Además de la agricultura las mujeres rurales también se dedican a la artesanía en cerámica y en tela, a micro-emprendimientos de transformación de productos como dulces, mermeladas, chipa y queso; así como a la elaboración de escobas, plumeros y artículos en karanday.

Desarrollo forestal

En la última década el Paraguay ha mantenido una destacada estabilidad macroeconómica, la cual sienta las bases para un ambiente propicio para las inversiones. Esto se evidencia en el manejo responsable y sostenible de las finanzas públicas, con una baja presión tributaria, estabilidad cambiaria en un contexto de flexibilidad, inflación baja y estable, todo lo cual ha resultado en un significativo repunte de la inversión extranjera directa en el país.

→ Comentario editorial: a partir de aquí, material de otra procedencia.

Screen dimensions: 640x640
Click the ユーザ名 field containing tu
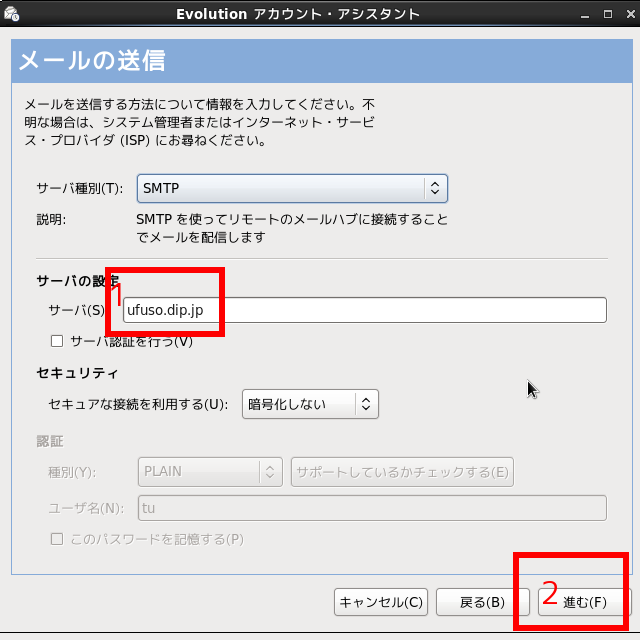[x=371, y=508]
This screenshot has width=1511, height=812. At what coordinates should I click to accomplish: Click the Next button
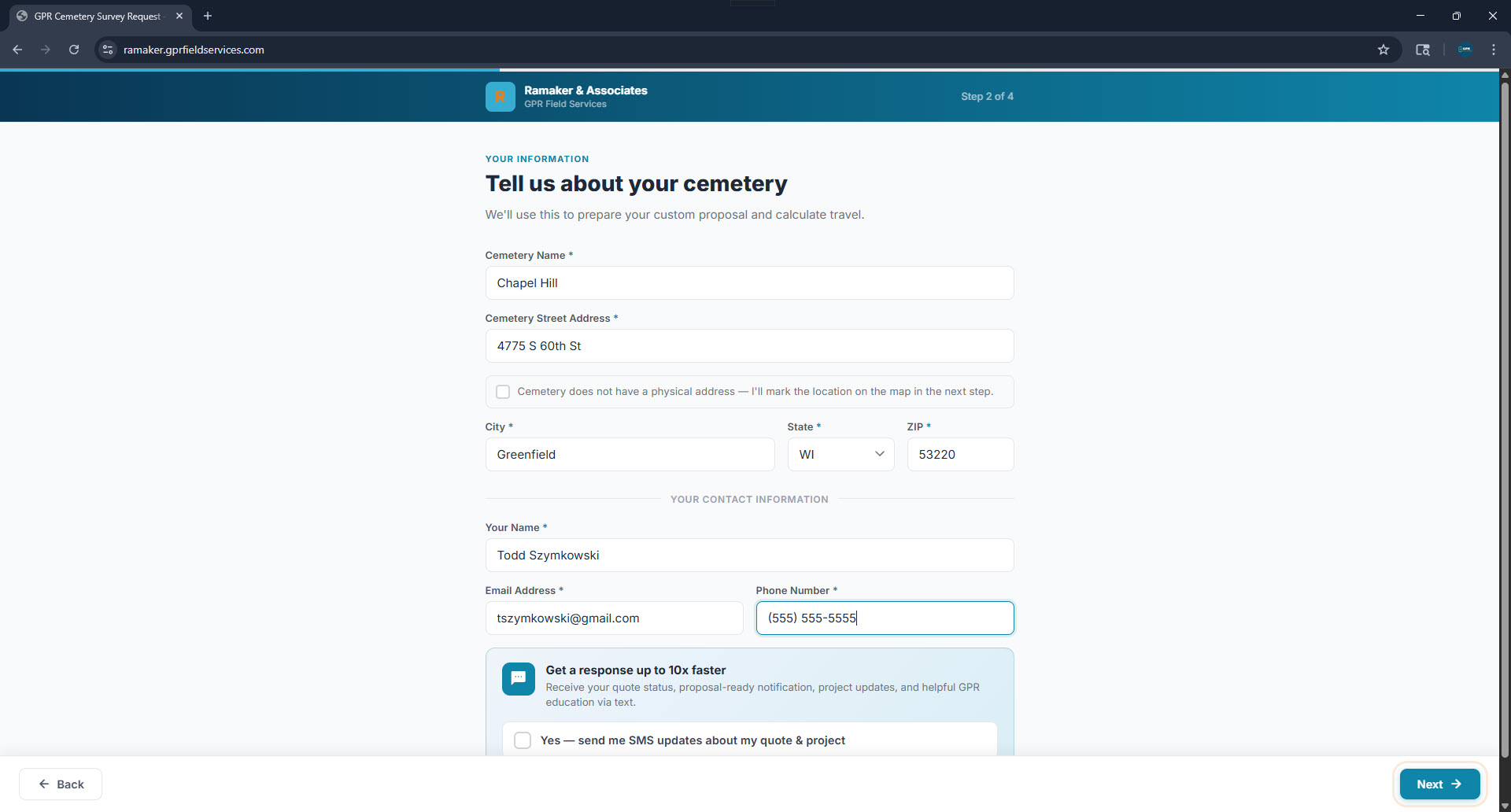(1439, 784)
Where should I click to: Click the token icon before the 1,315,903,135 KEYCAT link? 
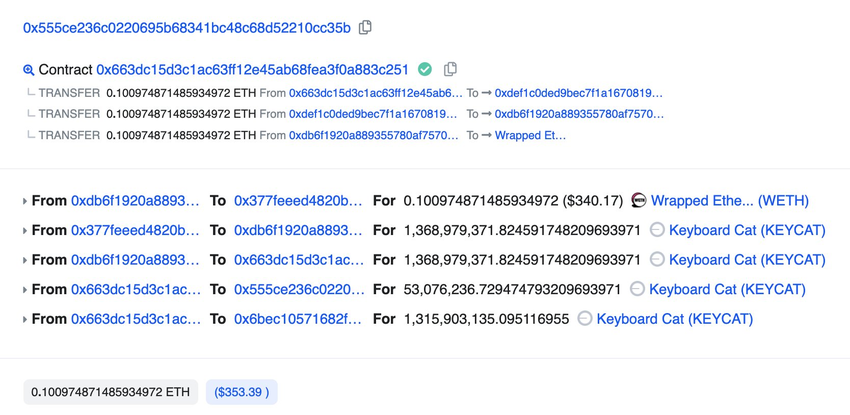click(585, 319)

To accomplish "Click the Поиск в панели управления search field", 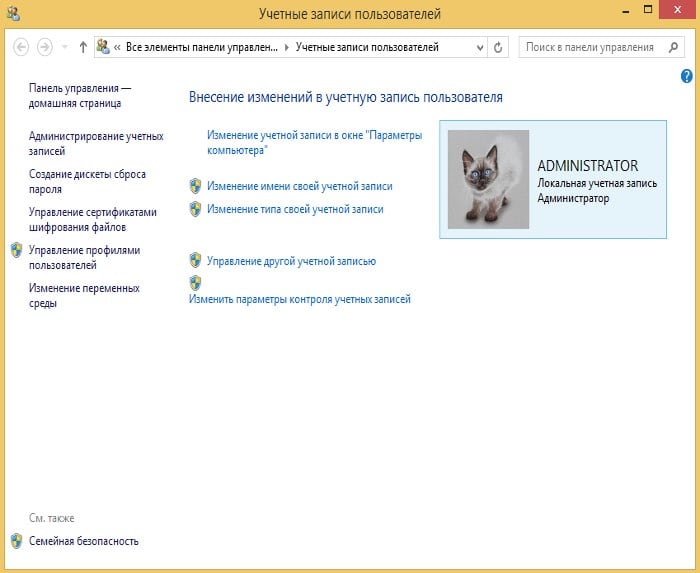I will [x=589, y=47].
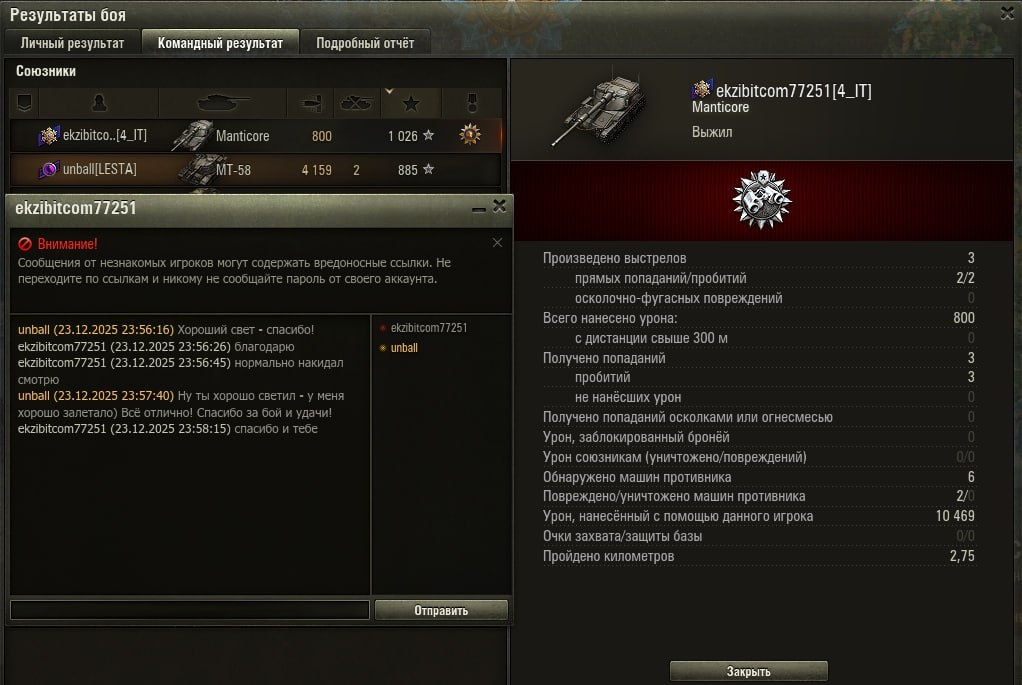
Task: Click the Закрыть button
Action: 749,671
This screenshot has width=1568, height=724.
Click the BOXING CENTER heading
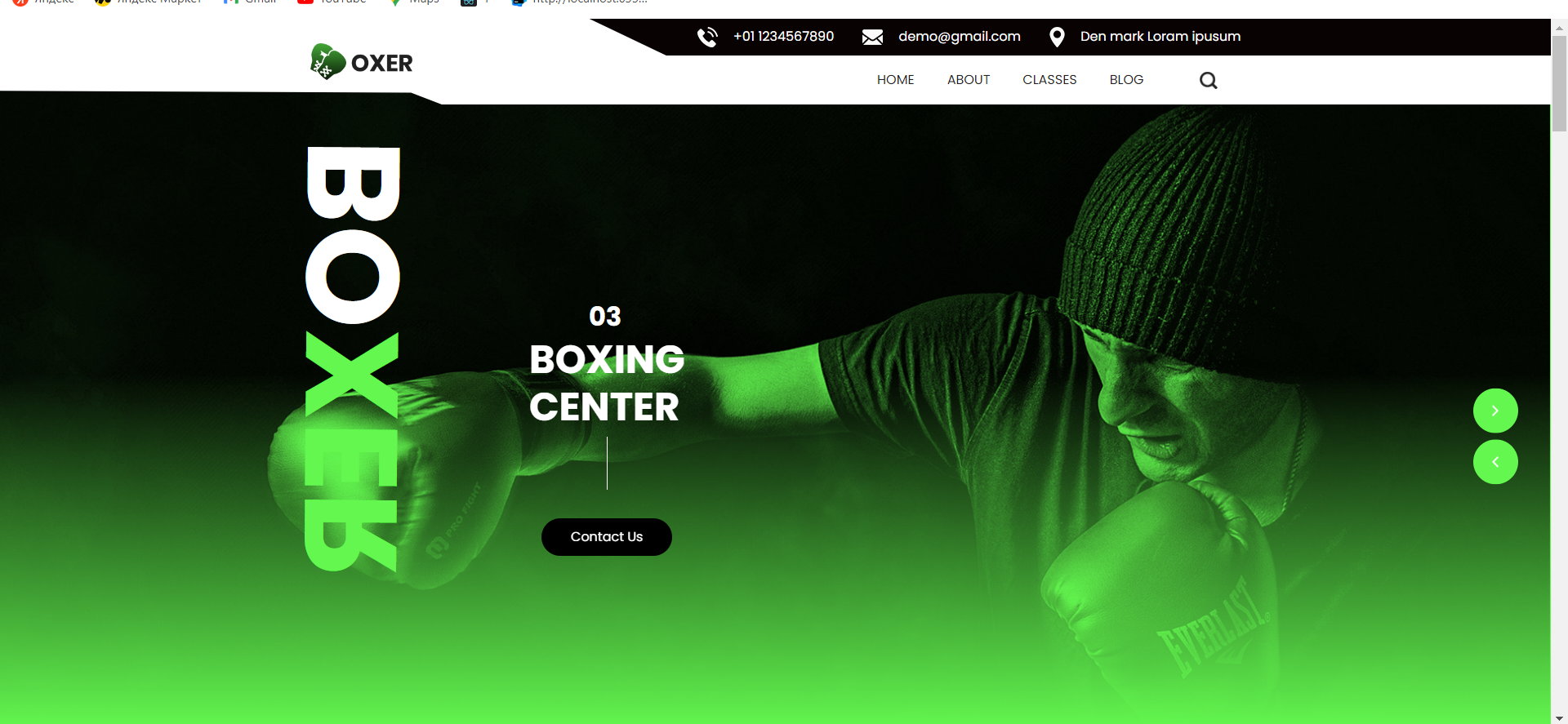[607, 383]
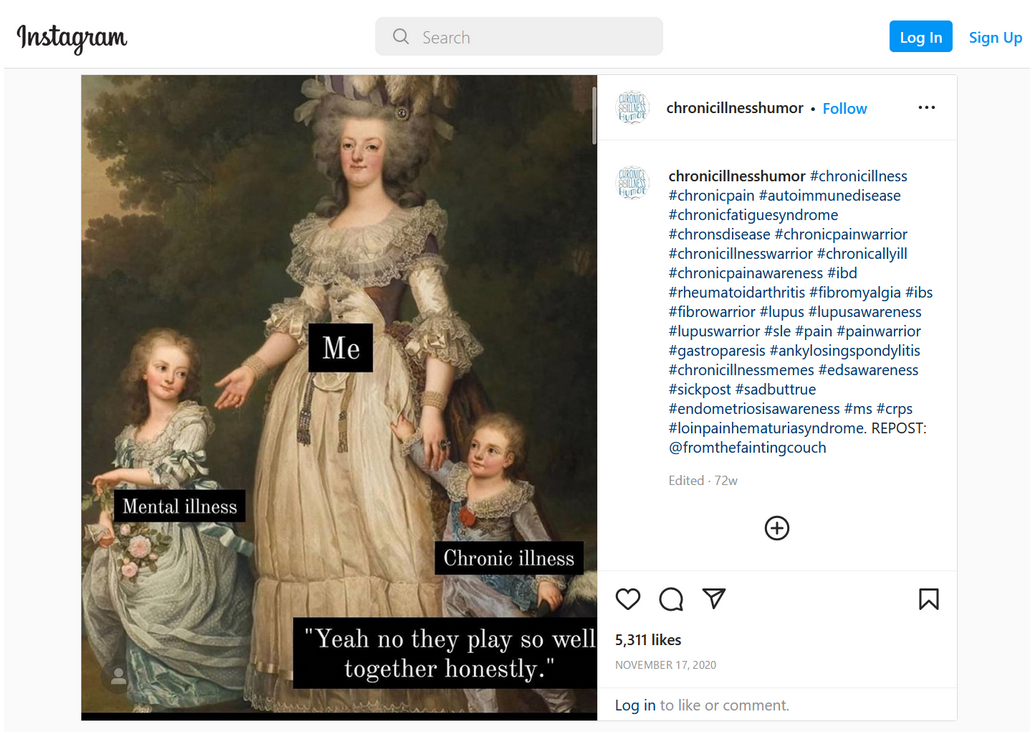Click Log in to like or comment
1032x735 pixels.
point(635,705)
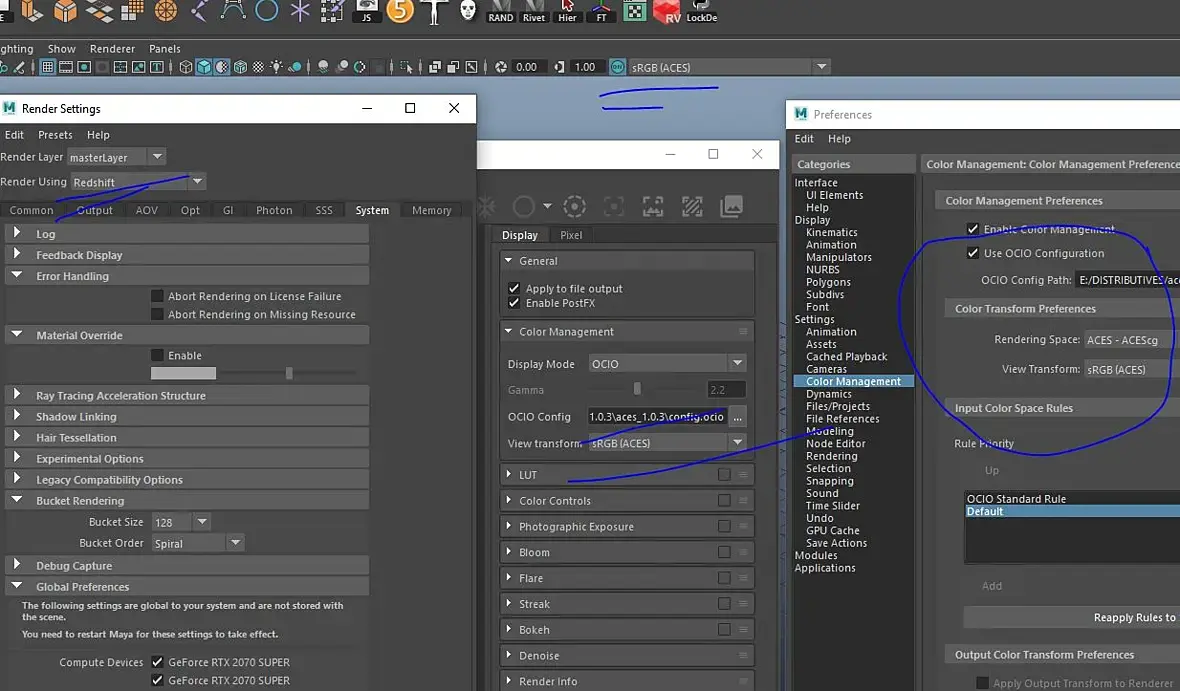Click the dashed circle icon in render view
The image size is (1180, 691).
(574, 207)
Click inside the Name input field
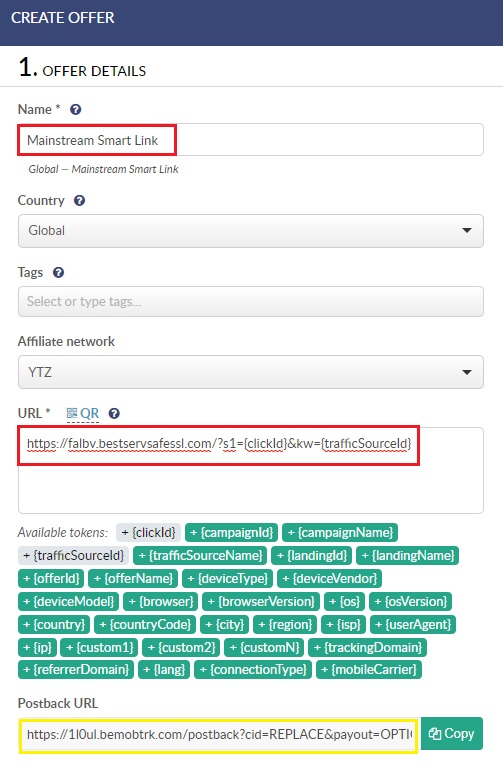This screenshot has width=503, height=763. (x=251, y=140)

Para apoyar el desarrollo forestal existe la Ley de Fomento a la Forestación y Reforestación (Ley No. 536) que aporta incentivos a la actividad y trata del régimen tributario.

Paraguay tiene 18 millones de ha de bosques nativos. Aproximadamente 10 millones son adecuados para el manejo forestal sostenible, y representan un enorme potencial de desarrollo para la industria de valor agregado.

- 45% del territorio tiene potencial para plantaciones forestales

No hay limitaciones de tierras con aptitud para plantaciones forestales de alta productividad. Estudios recientes indican que 45% del territorio de Paraguay tiene potencial para plantaciones forestales y/o utilización sostenible del bosque nativo. Parte del 30% de las tierras que actualmente son de uso ganadero pueden ser utilizadas para plantaciones forestales.

- Demanda creciente de madera

Paraguay tiene una industria forestal relativamente pequeña pero con capacidad de producir productos de valor agregado para el mercado nacional e internacional.

La industria produce maderas aserradas, chapas y tableros de contrachapado, molduras, pisos, muebles y otros productos como el carbón. Es importante que se asegure una adecuada disponibilidad de materia prima para atender a la creciente demanda.

Existen en el país solamente 60 mil ha de plantaciones de alta productividad (40m3/ha año), básicamente de eucalipto. Estas plantaciones son cada vez más importantes en el suministro de madera para la industria.

Según el mapa de cobertura forestal del Paraguay para el año 2011 del Instituto Forestal Nacional (INFONA), la situación forestal en el país presenta una superficie de 2.607.420 has en la Región Oriental y 14.015.967 has en la Región Occidental, que juntos representan 40,9% de la superficie del territorio nacional.